## PROBLEMS AND TASKS
(1) In the passage on UK public standards, why does Labour choose 10 December 2021 as the deadline for bringing forward the overseas entities legislation? Answer in one to three sentences.
(2) Reproduce the passage on UK public standards verbatim from "First, the bringing" up to and including "overseas legal entities.".

## SUPPLIED PASSAGE
**********

The U-turn performed by ministers over Paterson does not come from the heart. There is no real contrition here. Rather it was an entirely tactical response to what should have been a foreseeable public backlash against what the government was doing – ripping up the parliamentary standards process to save an MP found guilty of multiple breaches of the lobbying rules to push the interests of the companies paying him, one of which was awarded £600m of government contracts with no competitive tendering process whatsoever.
While Tory MPs who followed the prime minister’s instructions on this issue are left wondering why they ever trusted Johnson, there is a bigger question in play. That is how to ensure public standards in the UK remain high, that the country does not become a convenient home for more illicit finance or follow the dangerous path of tearing down every institution in sight because it attracts the ire of the faction in charge.
It is now more than a month since the Guardian’s publication of the Pandora papers – an enormous cache of documents revealing the secretive purchases of UK assets, widespread use of shell companies to cover tracks and the sources of wealth of some of those named who have given millions of pounds to the Conservative party.
After the publication of those papers, Labour is calling for four things.
First, the bringing forward of the registration of overseas entities bill. This legislation is aimed at showing the true nature of ownership of property and other assets in the UK. It has been promised by the government for almost four years and would enjoy cross-party support, but still it will not bring it forward.
Labour is today calling for the government to stop this prevarication, and to commit to bringing forward this legislation by 10 December 2021 – the fourth anniversary of the UK anti-corruption strategy, which in 2017 committed to bringing a draft bill in that session of parliament for the establishment of a public register of beneficial ownership of overseas legal entities.
Second, reform of Companies House must be brought forward. The use of shell companies lies at the heart of the secrecy outlined in the Pandora papers. There is no good reason for ownership to be hidden behind layer after layer of shell companies whose only purpose is to obscure the facts from public view. Companies House must be empowered to become a vigilant guardian of propriety, not be left as a passive library of data.
Third, the government must act on the recommendations made in the intelligence and security committee’s Russia report of last year. This report described London as a “laundromat” for illicit finance, and called for action to deal with shortcomings in the unexplained wealth order regime and for a register of members of the Lords or Commons who serve on the boards of overseas companies. The response of the government to these recommendations has been to hope they go away.

**********

## SOURCE DATA
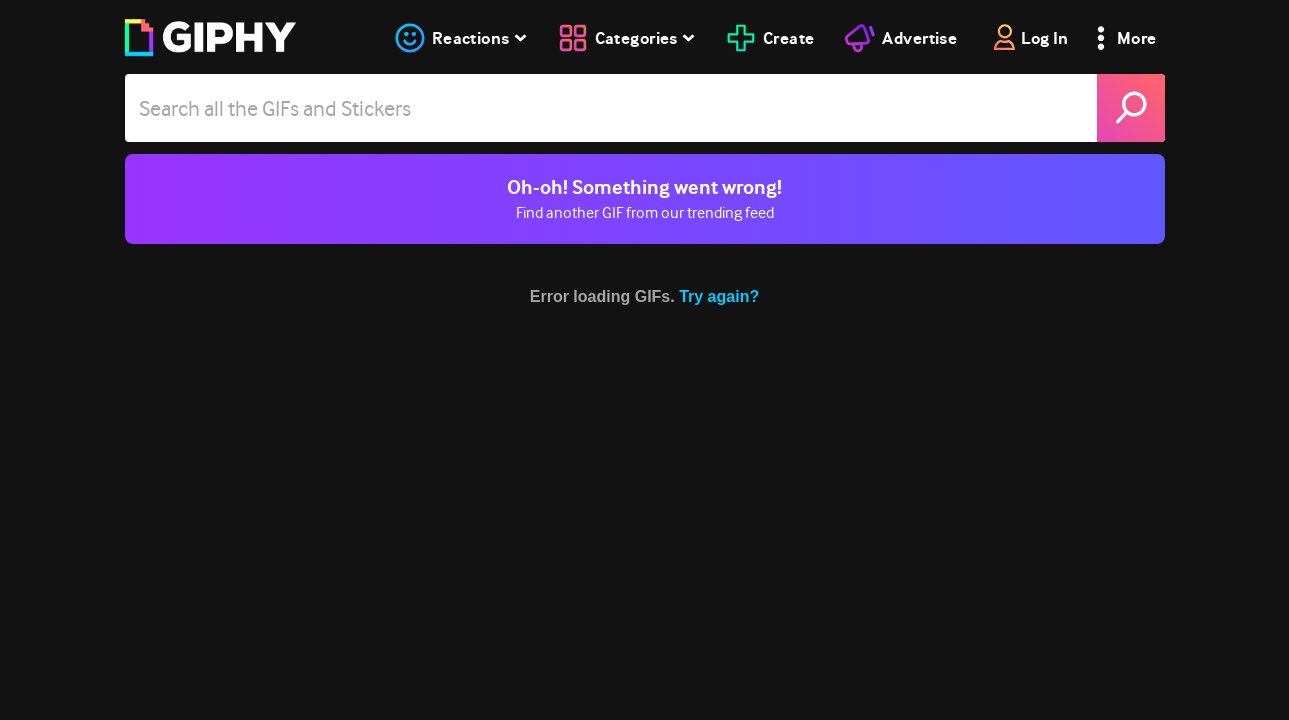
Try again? (719, 296)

**********

## COMPLETED EXERCISE
(1) That date is the fourth anniversary of the UK anti-corruption strategy. In 2017, that strategy committed to bringing a draft bill in that session of parliament to establish a public register of beneficial ownership of overseas legal entities.

(2)
First, the bringing forward of the registration of overseas entities bill. This legislation is aimed at showing the true nature of ownership of property and other assets in the UK. It has been promised by the government for almost four years and would enjoy cross-party support, but still it will not bring it forward.
Labour is today calling for the government to stop this prevarication, and to commit to bringing forward this legislation by 10 December 2021 – the fourth anniversary of the UK anti-corruption strategy, which in 2017 committed to bringing a draft bill in that session of parliament for the establishment of a public register of beneficial ownership of overseas legal entities.